#### [WHAT THE TASK REQUIRES]
Could you write out every entry exactly as it stands?

(EXERCISE MATERIALS begins)

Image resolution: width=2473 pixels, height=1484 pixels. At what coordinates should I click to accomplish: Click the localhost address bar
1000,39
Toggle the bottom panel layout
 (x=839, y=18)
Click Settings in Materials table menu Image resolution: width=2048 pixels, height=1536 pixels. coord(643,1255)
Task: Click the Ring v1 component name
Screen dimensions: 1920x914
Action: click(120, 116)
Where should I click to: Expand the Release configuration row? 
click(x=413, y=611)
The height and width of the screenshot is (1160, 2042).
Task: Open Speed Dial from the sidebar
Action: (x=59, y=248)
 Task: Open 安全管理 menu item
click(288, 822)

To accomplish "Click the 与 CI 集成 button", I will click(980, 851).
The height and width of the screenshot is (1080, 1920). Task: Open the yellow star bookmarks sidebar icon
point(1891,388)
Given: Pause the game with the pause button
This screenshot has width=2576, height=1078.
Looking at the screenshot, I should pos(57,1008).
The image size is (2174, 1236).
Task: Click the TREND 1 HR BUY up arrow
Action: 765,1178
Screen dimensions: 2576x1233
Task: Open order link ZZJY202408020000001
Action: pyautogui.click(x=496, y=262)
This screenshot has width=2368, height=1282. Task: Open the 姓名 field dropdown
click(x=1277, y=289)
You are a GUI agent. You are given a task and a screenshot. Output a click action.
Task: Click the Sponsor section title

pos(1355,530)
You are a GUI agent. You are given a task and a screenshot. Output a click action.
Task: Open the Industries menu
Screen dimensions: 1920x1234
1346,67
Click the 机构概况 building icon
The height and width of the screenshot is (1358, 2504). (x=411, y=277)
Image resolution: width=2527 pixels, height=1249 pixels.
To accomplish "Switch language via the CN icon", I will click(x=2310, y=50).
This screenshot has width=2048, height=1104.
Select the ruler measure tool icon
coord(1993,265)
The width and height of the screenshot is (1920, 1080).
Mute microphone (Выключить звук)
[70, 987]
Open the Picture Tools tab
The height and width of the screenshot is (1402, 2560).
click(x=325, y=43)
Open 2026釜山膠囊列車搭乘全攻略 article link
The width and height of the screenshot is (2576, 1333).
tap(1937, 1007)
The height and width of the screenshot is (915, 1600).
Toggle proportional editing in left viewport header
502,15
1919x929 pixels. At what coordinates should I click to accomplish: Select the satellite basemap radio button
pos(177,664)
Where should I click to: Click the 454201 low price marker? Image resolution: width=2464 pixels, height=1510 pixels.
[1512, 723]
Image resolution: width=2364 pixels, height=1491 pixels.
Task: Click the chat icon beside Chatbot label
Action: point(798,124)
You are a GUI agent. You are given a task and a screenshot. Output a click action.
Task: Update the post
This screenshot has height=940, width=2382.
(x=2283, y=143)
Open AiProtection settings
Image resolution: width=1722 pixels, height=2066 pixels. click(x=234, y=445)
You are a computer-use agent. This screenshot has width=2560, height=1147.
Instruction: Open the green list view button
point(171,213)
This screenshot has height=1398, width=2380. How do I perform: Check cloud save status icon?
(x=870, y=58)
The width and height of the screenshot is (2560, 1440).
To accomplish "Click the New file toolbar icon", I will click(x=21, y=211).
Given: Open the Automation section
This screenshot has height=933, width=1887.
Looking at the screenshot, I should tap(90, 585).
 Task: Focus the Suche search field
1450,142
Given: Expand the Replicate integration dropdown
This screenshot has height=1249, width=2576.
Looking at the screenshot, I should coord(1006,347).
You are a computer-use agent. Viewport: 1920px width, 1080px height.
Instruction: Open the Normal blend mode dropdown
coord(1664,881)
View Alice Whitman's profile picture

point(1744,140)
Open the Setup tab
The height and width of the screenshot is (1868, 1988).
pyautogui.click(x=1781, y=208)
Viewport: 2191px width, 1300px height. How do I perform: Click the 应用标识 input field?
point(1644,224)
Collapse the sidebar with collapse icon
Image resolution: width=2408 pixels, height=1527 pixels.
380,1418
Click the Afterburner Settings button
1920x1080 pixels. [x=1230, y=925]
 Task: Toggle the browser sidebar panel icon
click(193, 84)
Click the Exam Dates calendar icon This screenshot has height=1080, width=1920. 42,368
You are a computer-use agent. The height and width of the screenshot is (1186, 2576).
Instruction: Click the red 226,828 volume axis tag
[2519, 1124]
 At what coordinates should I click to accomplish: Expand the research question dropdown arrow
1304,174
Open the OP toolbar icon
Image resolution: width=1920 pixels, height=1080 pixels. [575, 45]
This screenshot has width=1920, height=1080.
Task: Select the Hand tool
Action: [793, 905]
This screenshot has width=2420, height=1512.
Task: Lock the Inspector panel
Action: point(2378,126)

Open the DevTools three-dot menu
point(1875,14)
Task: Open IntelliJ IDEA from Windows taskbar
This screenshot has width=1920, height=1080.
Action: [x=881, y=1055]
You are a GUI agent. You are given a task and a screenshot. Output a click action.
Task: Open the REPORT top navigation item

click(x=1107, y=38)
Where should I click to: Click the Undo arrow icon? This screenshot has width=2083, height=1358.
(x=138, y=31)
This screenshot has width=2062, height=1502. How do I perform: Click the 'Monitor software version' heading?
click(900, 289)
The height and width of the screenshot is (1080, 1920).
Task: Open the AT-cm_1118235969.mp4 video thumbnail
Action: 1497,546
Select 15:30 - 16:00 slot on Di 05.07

(EXERCISE MATERIALS ends)

#### [OUTPUT]
Image resolution: width=2473 pixels, height=1484 pixels. At what coordinates should I click to accomplish: Click the localhost address bar
1000,39
Toggle the bottom panel layout
 (x=839, y=18)
Click Settings in Materials table menu Image resolution: width=2048 pixels, height=1536 pixels. coord(643,1255)
Task: Click the Ring v1 component name
Screen dimensions: 1920x914
Action: click(120, 116)
Where should I click to: Expand the Release configuration row? 
click(x=413, y=611)
The height and width of the screenshot is (1160, 2042).
Task: Open Speed Dial from the sidebar
Action: (x=59, y=248)
 Task: Open 安全管理 menu item
click(288, 822)

To accomplish "Click the 与 CI 集成 button", I will click(980, 851).
The height and width of the screenshot is (1080, 1920). Task: Open the yellow star bookmarks sidebar icon
point(1891,388)
Given: Pause the game with the pause button
This screenshot has width=2576, height=1078.
Looking at the screenshot, I should pos(57,1008).
The image size is (2174, 1236).
Task: Click the TREND 1 HR BUY up arrow
Action: 765,1178
Screen dimensions: 2576x1233
Task: Open order link ZZJY202408020000001
Action: pyautogui.click(x=496, y=262)
This screenshot has width=2368, height=1282. Task: Open the 姓名 field dropdown
click(x=1277, y=289)
You are a GUI agent. You are given a task and a screenshot. Output a click action.
Task: Click the Sponsor section title

pos(1355,530)
You are a GUI agent. You are given a task and a screenshot. Output a click action.
Task: Open the Industries menu
Screen dimensions: 1920x1234
1346,67
Click the 机构概况 building icon
The height and width of the screenshot is (1358, 2504). (x=411, y=277)
Image resolution: width=2527 pixels, height=1249 pixels.
To accomplish "Switch language via the CN icon", I will click(x=2310, y=50).
This screenshot has width=2048, height=1104.
Select the ruler measure tool icon
coord(1993,265)
The width and height of the screenshot is (1920, 1080).
Mute microphone (Выключить звук)
[70, 987]
Open the Picture Tools tab
The height and width of the screenshot is (1402, 2560).
click(x=325, y=43)
Open 2026釜山膠囊列車搭乘全攻略 article link
The width and height of the screenshot is (2576, 1333).
tap(1937, 1007)
The height and width of the screenshot is (915, 1600).
Toggle proportional editing in left viewport header
502,15
1919x929 pixels. At what coordinates should I click to accomplish: Select the satellite basemap radio button
pos(177,664)
Where should I click to: Click the 454201 low price marker? Image resolution: width=2464 pixels, height=1510 pixels.
[1512, 723]
Image resolution: width=2364 pixels, height=1491 pixels.
Task: Click the chat icon beside Chatbot label
Action: point(798,124)
You are a GUI agent. You are given a task and a screenshot. Output a click action.
Task: Update the post
This screenshot has height=940, width=2382.
(x=2283, y=143)
Open AiProtection settings
Image resolution: width=1722 pixels, height=2066 pixels. click(x=234, y=445)
You are a computer-use agent. This screenshot has width=2560, height=1147.
Instruction: Open the green list view button
point(171,213)
This screenshot has height=1398, width=2380. How do I perform: Check cloud save status icon?
(x=870, y=58)
The width and height of the screenshot is (2560, 1440).
To accomplish "Click the New file toolbar icon", I will click(x=21, y=211).
Given: Open the Automation section
This screenshot has height=933, width=1887.
Looking at the screenshot, I should tap(90, 585).
 Task: Focus the Suche search field
1450,142
Given: Expand the Replicate integration dropdown
This screenshot has height=1249, width=2576.
Looking at the screenshot, I should coord(1006,347).
You are a computer-use agent. Viewport: 1920px width, 1080px height.
Instruction: Open the Normal blend mode dropdown
coord(1664,881)
View Alice Whitman's profile picture

point(1744,140)
Open the Setup tab
The height and width of the screenshot is (1868, 1988).
pyautogui.click(x=1781, y=208)
Viewport: 2191px width, 1300px height. How do I perform: Click the 应用标识 input field?
point(1644,224)
Collapse the sidebar with collapse icon
Image resolution: width=2408 pixels, height=1527 pixels.
380,1418
Click the Afterburner Settings button
1920x1080 pixels. [x=1230, y=925]
 Task: Toggle the browser sidebar panel icon
click(193, 84)
Click the Exam Dates calendar icon This screenshot has height=1080, width=1920. 42,368
You are a computer-use agent. The height and width of the screenshot is (1186, 2576).
Instruction: Click the red 226,828 volume axis tag
[2519, 1124]
 At what coordinates should I click to accomplish: Expand the research question dropdown arrow
1304,174
Open the OP toolbar icon
Image resolution: width=1920 pixels, height=1080 pixels. [575, 45]
This screenshot has width=1920, height=1080.
Task: Select the Hand tool
Action: [793, 905]
This screenshot has width=2420, height=1512.
Task: Lock the Inspector panel
Action: point(2378,126)

Open the DevTools three-dot menu
point(1875,14)
Task: Open IntelliJ IDEA from Windows taskbar
This screenshot has width=1920, height=1080.
Action: [x=881, y=1055]
You are a GUI agent. You are given a task and a screenshot. Output a click action.
Task: Open the REPORT top navigation item

click(x=1107, y=38)
Where should I click to: Click the Undo arrow icon? This screenshot has width=2083, height=1358.
(x=138, y=31)
This screenshot has width=2062, height=1502. How do I perform: Click the 'Monitor software version' heading?
click(900, 289)
The height and width of the screenshot is (1080, 1920).
Task: Open the AT-cm_1118235969.mp4 video thumbnail
Action: 1497,546
Select 15:30 - 16:00 slot on Di 05.07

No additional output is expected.